Judge orders Kurdish crude seized if unloaded

A federal judge ordered U.S. marshals to seize any crude offloaded from an oil tanker anchored off the Galveston coast carrying 1 million barrels of Kurdish oil.

The Iraqi government sought legal intervention after the tanker United Kalavryta arrived over the weekend carrying crude pumped from a newly opened pipeline linking Kurdish oil fields with a Turkish port and bypassing Iraq’s state oil company, which claims the right to broker all oil produced inside Iraq.

Lawyers representing Iraq’s Ministry of Oil asked the federal court to seize any cargo transferred from the  United Kalavryta onto smaller tankers, a process called lightering, within the court’s jurisdiction, which extends 9 miles offshore.

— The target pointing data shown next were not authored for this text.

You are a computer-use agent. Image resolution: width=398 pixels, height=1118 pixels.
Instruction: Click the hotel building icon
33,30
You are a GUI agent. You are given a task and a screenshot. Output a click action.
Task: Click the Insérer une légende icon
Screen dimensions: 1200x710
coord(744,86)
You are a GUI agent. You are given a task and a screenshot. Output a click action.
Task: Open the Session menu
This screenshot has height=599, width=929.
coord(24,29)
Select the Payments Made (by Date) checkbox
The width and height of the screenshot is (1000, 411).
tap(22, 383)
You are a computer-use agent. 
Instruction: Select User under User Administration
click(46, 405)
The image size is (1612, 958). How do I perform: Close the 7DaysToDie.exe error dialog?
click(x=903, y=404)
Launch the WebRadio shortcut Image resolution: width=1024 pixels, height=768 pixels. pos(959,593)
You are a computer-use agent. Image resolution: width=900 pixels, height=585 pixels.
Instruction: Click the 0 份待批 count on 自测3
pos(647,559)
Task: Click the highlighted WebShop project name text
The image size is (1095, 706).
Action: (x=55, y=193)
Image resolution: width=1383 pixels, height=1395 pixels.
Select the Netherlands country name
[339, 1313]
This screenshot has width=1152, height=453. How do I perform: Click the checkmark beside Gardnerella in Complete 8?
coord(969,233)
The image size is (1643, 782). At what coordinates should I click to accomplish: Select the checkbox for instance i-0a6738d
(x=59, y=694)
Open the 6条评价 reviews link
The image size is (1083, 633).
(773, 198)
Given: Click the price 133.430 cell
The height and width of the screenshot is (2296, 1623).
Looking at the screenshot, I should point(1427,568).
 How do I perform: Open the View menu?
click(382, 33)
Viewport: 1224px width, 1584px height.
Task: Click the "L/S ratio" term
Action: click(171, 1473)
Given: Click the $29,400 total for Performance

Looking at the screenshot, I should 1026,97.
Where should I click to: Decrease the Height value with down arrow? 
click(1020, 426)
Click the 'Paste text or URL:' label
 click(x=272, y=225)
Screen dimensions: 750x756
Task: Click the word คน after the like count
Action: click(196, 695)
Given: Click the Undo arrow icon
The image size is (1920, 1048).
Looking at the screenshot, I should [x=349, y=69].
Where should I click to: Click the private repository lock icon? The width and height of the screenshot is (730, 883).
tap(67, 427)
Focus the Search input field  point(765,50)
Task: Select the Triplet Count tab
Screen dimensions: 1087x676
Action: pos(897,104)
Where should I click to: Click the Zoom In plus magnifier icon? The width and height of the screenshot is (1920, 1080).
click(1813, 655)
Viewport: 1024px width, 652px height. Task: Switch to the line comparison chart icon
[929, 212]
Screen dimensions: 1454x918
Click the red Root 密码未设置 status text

U.S. Magistrate Judge Nancy Johnson signed the order late Monday, which allows Iraq to take possession of any seized oil and transport it to storage for safekeeping under U.S. Marshals Service supervision.

By Monday afternoon, the ship had not offloaded any crude. It remained anchored about 60 miles off the coast of Galveston early Tuesday morning.

In court filings Monday, a global maritime operator with offices in Houston and Galveston said it was hired by Talmay Trading Inc., a company organized in the British Virgin Islands, to offload the crude but has yet to receive orders or instructions for lightering or delivering the cargo.

In a lawsuit filed against the Iraqi government and Talmay Trading in federal court,  AET Inc. Ltd. and AET Offshore Services asked a federal judge to determine the validity of Iraq’s claim that it owns the crude. The Iraqi government claims the shipment is stolen property.

AET also requested a temporary restraining order to prevent it from executing the contract until the court determines who rightfully owns the cargo.

Reached Tuesday, AET officials declined to discuss details of the contract.

“Cargo types, origins, destinations, sellers, buyers, etc., can be sensitive, proprietary information and we do not discuss these matters publicly,” AET said in a prepared statement. “AET has a long history of supporting and following all rules, regulations and laws and we will not participate in any illegal activity.”

With its disputed cargo now under legal threat, the United Kalavryta may be forced to travel elsewhere to unload.

The U.S. government, which backs a unified, central government in Iraq, discourages companies from buying crude from the Kurdish Regional Government, warning such deals pose significant legal risks. But the government has not banned the purchases.

A buyer for the Kurdish crude has not been identified.